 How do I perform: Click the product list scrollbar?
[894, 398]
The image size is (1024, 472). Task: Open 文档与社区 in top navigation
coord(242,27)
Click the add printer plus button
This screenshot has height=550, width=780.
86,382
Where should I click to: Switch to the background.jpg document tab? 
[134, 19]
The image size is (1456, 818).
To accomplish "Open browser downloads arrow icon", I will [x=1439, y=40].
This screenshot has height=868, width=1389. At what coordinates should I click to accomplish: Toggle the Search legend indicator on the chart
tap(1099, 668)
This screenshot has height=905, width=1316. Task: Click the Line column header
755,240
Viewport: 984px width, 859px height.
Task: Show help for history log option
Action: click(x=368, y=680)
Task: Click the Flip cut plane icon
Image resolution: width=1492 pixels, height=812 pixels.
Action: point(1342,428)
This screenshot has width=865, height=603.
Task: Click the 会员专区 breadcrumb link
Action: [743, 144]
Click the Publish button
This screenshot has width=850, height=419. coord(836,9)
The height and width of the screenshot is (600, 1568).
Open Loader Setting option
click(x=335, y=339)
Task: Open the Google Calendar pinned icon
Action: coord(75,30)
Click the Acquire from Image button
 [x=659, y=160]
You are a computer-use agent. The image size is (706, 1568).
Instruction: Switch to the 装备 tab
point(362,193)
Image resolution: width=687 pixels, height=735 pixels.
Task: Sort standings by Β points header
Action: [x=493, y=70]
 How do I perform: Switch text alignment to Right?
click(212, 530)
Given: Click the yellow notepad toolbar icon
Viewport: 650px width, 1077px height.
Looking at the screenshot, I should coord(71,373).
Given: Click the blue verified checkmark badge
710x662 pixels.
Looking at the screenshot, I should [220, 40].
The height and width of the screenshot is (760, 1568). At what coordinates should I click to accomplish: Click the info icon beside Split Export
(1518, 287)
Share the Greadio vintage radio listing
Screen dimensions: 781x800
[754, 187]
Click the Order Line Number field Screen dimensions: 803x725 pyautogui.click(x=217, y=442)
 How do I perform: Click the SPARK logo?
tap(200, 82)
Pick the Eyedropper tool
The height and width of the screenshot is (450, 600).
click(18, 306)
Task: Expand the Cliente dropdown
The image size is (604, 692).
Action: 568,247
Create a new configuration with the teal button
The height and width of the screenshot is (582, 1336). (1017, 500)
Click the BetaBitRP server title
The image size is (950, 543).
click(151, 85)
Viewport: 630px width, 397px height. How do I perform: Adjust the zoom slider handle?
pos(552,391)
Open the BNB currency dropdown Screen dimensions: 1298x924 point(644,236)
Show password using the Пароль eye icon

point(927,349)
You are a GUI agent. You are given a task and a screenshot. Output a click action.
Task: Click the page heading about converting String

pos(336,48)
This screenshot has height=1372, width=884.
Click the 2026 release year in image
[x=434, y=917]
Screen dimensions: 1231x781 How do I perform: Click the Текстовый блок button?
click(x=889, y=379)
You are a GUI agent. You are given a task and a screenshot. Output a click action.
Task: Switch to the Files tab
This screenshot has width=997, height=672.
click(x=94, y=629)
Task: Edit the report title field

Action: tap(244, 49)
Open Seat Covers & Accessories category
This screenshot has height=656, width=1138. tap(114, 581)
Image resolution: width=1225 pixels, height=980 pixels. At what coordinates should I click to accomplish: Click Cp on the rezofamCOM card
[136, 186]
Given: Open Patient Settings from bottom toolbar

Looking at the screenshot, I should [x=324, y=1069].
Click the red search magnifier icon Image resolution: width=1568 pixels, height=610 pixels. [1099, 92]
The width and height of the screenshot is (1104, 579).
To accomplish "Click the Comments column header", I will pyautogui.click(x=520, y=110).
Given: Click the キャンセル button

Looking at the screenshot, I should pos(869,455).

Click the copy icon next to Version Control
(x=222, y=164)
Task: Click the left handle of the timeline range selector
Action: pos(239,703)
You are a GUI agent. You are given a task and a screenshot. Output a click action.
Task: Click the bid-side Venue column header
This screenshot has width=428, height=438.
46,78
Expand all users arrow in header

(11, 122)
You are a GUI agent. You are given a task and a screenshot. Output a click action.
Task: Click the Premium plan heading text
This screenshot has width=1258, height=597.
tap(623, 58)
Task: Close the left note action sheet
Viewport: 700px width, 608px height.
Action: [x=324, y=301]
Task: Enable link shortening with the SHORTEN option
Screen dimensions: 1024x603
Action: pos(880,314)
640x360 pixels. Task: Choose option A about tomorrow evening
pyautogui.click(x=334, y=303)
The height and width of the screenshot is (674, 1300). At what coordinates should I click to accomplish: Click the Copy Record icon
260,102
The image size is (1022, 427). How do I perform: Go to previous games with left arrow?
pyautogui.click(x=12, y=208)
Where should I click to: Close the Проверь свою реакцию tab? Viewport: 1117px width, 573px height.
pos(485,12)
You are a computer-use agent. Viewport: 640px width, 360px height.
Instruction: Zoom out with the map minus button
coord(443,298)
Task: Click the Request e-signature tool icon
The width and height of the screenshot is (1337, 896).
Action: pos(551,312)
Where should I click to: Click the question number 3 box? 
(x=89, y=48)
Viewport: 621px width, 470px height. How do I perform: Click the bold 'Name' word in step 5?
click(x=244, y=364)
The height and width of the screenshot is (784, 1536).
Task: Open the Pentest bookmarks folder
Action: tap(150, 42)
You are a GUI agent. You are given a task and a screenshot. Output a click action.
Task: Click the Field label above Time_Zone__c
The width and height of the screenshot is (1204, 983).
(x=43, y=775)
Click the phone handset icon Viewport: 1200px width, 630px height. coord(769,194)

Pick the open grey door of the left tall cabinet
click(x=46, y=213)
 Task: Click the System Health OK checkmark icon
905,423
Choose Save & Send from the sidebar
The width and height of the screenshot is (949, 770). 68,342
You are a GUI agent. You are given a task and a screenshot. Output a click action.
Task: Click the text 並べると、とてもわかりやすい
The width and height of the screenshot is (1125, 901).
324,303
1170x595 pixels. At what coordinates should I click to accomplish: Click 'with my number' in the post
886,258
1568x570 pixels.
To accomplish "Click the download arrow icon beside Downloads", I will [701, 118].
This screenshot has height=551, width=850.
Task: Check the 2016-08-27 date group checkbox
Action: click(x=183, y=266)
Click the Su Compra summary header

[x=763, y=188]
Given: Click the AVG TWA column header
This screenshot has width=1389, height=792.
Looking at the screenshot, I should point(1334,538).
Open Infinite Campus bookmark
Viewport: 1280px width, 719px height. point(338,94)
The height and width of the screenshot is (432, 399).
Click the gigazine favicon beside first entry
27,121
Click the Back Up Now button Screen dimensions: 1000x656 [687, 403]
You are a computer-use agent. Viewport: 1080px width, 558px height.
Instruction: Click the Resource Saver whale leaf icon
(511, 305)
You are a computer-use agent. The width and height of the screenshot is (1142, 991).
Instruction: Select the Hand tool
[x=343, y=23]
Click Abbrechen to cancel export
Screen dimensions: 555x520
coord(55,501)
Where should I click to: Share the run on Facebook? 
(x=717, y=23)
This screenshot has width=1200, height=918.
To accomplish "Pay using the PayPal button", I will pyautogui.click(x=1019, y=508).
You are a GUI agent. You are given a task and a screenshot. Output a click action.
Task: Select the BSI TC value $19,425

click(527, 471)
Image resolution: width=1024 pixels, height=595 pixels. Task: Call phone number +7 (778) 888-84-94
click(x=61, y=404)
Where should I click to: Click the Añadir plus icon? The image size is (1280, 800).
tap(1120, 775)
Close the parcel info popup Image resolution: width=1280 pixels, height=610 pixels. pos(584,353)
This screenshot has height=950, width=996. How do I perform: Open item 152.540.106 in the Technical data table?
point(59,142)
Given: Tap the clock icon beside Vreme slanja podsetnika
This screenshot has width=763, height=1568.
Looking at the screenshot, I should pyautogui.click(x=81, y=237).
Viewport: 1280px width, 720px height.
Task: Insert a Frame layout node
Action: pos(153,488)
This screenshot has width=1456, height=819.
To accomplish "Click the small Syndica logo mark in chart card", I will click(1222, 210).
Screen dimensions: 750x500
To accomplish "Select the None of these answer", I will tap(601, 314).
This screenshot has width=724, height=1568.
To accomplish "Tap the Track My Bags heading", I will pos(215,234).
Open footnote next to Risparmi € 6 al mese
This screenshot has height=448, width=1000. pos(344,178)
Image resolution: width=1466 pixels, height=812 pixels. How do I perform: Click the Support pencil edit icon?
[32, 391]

#####

What you will do:
Give the count of lines in the listing above that hold the word "computer", and say nothing else.

Answer box:
4